Both circles are located at origin. Both circles have the same radius.

There will be times when points are distributed randomly in each circle, and there will also be cases (more often than randomly distributed) when they are some rotation angle away.

This rotation must be applied to all the points in the second circle (my original problem has rotation symmetry (around axis perpendicular to plane of circle, and going through its origin))

I'll add another example with more points.

Example
-------

Suppose we have N = 4 (4 points).

In the first circle they might place like this:
p1 = (0.95, 0), p2 = (0.87, pi/2), p3 = (1, pi), p4 = (0.78, 3pi/2).
(Notice that they are close to r = 1, and separated by angle pi/2)

And points in the second circle might place like this:
p1 = (1, pi/2 + alpha), p2 = (0.92, pi + alpha), p3 = (0.84, alpha), p4 = (0.99, 3pi/2 + alpha), where alpha is some arbitrary angle.

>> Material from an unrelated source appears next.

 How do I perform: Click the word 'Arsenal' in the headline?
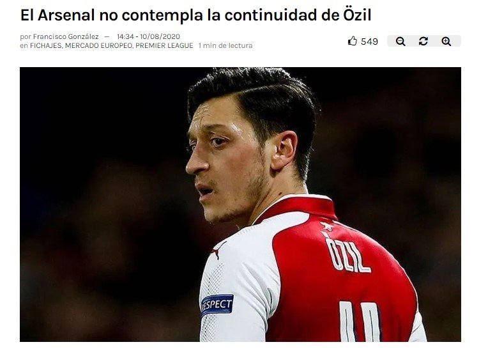66,15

Now, if I rotated all the points in the second circle by an angle -alpha (minus alpha), then they would be placed at
p1 = (1, pi/2), p2 = (0.92, pi), p3 = (0.84, 0), p4 = (0.99, 3pi/2)

It is easy to see that:
p1 is very close to p3
p2 is very close to p4
p3 is very close to p2 and
p4 is very close to p`1

My goal is to find this angle 'alpha'.

Thanks!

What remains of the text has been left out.